=== DIRECTIONS FOR THIS TASK ===
Give back the full listing, exactly as it is.

=== SUPPLIED MATERIAL ===
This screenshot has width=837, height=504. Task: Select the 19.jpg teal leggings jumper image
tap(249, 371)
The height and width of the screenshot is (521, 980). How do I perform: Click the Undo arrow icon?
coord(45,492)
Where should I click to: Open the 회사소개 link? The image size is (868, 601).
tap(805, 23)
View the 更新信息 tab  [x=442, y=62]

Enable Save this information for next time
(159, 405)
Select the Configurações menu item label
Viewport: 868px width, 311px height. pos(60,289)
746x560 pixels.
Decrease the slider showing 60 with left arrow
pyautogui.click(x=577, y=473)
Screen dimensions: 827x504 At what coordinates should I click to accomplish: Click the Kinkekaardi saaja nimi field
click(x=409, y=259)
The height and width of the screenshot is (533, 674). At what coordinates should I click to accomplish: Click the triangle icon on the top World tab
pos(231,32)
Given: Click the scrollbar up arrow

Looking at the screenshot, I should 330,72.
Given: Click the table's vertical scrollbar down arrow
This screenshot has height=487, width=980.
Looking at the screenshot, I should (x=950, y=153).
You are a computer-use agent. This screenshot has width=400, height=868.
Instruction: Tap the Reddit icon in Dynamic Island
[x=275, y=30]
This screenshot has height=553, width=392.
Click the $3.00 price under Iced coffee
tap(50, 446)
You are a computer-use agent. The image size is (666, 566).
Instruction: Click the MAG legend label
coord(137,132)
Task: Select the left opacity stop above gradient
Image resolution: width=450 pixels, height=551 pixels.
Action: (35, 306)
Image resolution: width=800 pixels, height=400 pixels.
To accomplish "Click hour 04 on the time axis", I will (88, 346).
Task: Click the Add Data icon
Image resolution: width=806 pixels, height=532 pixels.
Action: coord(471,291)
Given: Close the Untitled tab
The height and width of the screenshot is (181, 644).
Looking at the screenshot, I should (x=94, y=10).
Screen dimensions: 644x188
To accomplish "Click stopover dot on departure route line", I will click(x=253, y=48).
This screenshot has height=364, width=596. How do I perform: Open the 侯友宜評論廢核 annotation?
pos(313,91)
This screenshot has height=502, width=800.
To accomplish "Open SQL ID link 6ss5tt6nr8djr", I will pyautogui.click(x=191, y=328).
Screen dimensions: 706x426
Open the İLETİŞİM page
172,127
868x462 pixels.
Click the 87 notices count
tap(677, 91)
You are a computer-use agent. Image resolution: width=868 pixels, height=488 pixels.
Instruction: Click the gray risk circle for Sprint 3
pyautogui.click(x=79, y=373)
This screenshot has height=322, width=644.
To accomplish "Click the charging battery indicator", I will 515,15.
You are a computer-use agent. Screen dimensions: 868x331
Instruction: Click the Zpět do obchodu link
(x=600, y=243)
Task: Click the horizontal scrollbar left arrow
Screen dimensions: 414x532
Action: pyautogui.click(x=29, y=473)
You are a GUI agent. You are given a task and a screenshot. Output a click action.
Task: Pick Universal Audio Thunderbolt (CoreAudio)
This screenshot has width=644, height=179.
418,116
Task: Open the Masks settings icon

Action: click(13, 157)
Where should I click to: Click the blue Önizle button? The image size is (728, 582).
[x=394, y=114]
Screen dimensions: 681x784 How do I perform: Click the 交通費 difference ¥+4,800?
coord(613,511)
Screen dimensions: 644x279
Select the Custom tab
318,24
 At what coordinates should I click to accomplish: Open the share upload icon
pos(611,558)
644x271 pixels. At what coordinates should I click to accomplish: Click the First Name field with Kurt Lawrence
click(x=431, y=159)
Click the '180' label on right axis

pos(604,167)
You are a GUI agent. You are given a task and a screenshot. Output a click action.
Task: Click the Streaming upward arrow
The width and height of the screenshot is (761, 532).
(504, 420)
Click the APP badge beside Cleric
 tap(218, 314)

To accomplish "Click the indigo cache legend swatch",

=== ANSWER AREA ===
This screenshot has width=837, height=504. Task: Select the 19.jpg teal leggings jumper image
tap(249, 371)
The height and width of the screenshot is (521, 980). How do I perform: Click the Undo arrow icon?
coord(45,492)
Where should I click to: Open the 회사소개 link? The image size is (868, 601).
tap(805, 23)
View the 更新信息 tab  [x=442, y=62]

Enable Save this information for next time
(159, 405)
Select the Configurações menu item label
Viewport: 868px width, 311px height. pos(60,289)
746x560 pixels.
Decrease the slider showing 60 with left arrow
pyautogui.click(x=577, y=473)
Screen dimensions: 827x504 At what coordinates should I click to accomplish: Click the Kinkekaardi saaja nimi field
click(x=409, y=259)
The height and width of the screenshot is (533, 674). At what coordinates should I click to accomplish: Click the triangle icon on the top World tab
pos(231,32)
Given: Click the scrollbar up arrow

Looking at the screenshot, I should 330,72.
Given: Click the table's vertical scrollbar down arrow
This screenshot has height=487, width=980.
Looking at the screenshot, I should (x=950, y=153).
You are a computer-use agent. This screenshot has width=400, height=868.
Instruction: Tap the Reddit icon in Dynamic Island
[x=275, y=30]
This screenshot has height=553, width=392.
Click the $3.00 price under Iced coffee
tap(50, 446)
You are a computer-use agent. The image size is (666, 566).
Instruction: Click the MAG legend label
coord(137,132)
Task: Select the left opacity stop above gradient
Image resolution: width=450 pixels, height=551 pixels.
Action: (35, 306)
Image resolution: width=800 pixels, height=400 pixels.
To accomplish "Click hour 04 on the time axis", I will (88, 346).
Task: Click the Add Data icon
Image resolution: width=806 pixels, height=532 pixels.
Action: coord(471,291)
Given: Close the Untitled tab
The height and width of the screenshot is (181, 644).
Looking at the screenshot, I should (x=94, y=10).
Screen dimensions: 644x188
To accomplish "Click stopover dot on departure route line", I will click(x=253, y=48).
This screenshot has height=364, width=596. How do I perform: Open the 侯友宜評論廢核 annotation?
pos(313,91)
This screenshot has height=502, width=800.
To accomplish "Open SQL ID link 6ss5tt6nr8djr", I will pyautogui.click(x=191, y=328).
Screen dimensions: 706x426
Open the İLETİŞİM page
172,127
868x462 pixels.
Click the 87 notices count
tap(677, 91)
You are a computer-use agent. Image resolution: width=868 pixels, height=488 pixels.
Instruction: Click the gray risk circle for Sprint 3
pyautogui.click(x=79, y=373)
This screenshot has height=322, width=644.
To accomplish "Click the charging battery indicator", I will 515,15.
You are a computer-use agent. Screen dimensions: 868x331
Instruction: Click the Zpět do obchodu link
(x=600, y=243)
Task: Click the horizontal scrollbar left arrow
Screen dimensions: 414x532
Action: pyautogui.click(x=29, y=473)
You are a GUI agent. You are given a task and a screenshot. Output a click action.
Task: Pick Universal Audio Thunderbolt (CoreAudio)
This screenshot has width=644, height=179.
418,116
Task: Open the Masks settings icon

Action: click(13, 157)
Where should I click to: Click the blue Önizle button? The image size is (728, 582).
[x=394, y=114]
Screen dimensions: 681x784 How do I perform: Click the 交通費 difference ¥+4,800?
coord(613,511)
Screen dimensions: 644x279
Select the Custom tab
318,24
 At what coordinates should I click to accomplish: Open the share upload icon
pos(611,558)
644x271 pixels. At what coordinates should I click to accomplish: Click the First Name field with Kurt Lawrence
click(x=431, y=159)
Click the '180' label on right axis

pos(604,167)
You are a GUI agent. You are given a task and a screenshot. Output a click action.
Task: Click the Streaming upward arrow
The width and height of the screenshot is (761, 532).
(504, 420)
Click the APP badge beside Cleric
 tap(218, 314)

To accomplish "Click the indigo cache legend swatch",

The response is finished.